CONSIGLI SULLA FOTOGRAFIA

Billinghurst è un fantastico "parco giochi" sia per gli amanti della fotografia in grandangolo che per quelli della macro. Ovviamente, mentre vi dedicate alla fotografia, controllate regolarmente l'attrezzatura, la scorta di gas, i limiti di non decompressione e l'orientamento verso l'uscita.

Una volta all'interno, volgete lo sguardo dietro di voi e godetevi gli straordinari contrasti tra il blu del mare aperto all'uscita ed i raggi solari che attraversano le pareti della caverna: uno scenario ideale per la fotografia silhouette.

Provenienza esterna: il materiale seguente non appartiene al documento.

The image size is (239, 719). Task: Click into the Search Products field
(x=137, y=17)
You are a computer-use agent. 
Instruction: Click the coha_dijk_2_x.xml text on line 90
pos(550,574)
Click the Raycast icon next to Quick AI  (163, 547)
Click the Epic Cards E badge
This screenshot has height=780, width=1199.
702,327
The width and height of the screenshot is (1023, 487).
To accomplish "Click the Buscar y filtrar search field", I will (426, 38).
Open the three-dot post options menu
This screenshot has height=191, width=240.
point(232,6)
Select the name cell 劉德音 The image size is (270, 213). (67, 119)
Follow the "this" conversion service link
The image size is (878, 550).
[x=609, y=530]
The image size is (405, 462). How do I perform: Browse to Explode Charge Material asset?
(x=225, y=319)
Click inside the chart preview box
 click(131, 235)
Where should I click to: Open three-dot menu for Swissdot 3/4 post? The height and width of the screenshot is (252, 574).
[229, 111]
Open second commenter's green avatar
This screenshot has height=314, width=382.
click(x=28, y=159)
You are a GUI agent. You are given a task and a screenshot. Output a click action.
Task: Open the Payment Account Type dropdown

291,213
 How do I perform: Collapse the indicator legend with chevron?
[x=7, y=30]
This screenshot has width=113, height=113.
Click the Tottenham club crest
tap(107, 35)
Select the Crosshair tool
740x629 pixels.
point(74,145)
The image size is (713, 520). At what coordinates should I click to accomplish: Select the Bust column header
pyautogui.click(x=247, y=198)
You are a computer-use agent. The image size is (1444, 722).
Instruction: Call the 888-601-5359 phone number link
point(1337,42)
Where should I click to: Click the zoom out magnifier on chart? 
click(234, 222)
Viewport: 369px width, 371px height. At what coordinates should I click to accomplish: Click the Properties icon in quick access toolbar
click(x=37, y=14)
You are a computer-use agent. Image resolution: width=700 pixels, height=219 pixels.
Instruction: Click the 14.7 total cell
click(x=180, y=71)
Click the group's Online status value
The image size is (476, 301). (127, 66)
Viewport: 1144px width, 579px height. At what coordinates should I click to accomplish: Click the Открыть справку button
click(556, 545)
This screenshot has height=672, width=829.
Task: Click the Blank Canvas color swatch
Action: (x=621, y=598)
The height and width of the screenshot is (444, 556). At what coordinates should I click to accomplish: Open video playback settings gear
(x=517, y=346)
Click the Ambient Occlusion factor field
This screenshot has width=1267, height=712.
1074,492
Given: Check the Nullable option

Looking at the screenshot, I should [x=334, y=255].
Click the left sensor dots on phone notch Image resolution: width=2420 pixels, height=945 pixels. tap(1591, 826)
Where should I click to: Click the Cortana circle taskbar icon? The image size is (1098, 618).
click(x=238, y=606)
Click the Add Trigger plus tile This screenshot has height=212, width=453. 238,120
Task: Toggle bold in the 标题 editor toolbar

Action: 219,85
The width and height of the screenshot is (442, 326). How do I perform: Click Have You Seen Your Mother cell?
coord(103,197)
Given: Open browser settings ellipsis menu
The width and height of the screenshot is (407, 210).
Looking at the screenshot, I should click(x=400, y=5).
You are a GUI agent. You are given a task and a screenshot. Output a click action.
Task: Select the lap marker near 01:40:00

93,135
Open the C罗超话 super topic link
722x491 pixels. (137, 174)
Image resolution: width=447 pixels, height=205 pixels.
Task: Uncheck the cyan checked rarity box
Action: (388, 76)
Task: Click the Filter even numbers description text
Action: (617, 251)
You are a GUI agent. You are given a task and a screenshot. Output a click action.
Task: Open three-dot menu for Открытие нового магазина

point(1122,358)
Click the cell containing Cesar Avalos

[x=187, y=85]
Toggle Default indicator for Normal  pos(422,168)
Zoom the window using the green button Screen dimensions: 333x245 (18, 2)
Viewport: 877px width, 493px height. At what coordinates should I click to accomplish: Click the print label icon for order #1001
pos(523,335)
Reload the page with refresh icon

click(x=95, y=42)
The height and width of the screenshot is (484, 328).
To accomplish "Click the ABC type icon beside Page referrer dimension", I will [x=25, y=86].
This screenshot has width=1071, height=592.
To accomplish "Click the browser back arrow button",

Il bellissimo e fragile ingresso corallino è molto colorato e popolato di vita marina macro. Gruppi di gamberi possono essere avvistati più in profondità, nella zona della grotta, a seconda del periodo dell'anno. Cercate il grongo che da anni abita vari punti della grotta. Per chi porta con sé torce e falsh adeguati, la zona della grotta offre fantastiche opportunità di giocare con i riflessi della luce sulla superficie della camera, illuminando le pareti circostanti.




Sull'autore

Audrey è un istruttrice subacquea tecnica, specializzata in corsi sidemount e cave. Opera principalmente in Europa ed in Messico, ed è nota per la sua attività di fotografa sub, mentre ritrae subacquei tecnici che esplorano le profondità del mare o suggestive grotte.

I suoi lavori sono stati pubblicati su numerose riviste di settore o media geeneralisti come Wetnotes, Octopus, Plongeurs International, Perfect Diver, Times of Malta, Alert Diver e SDI/TDI.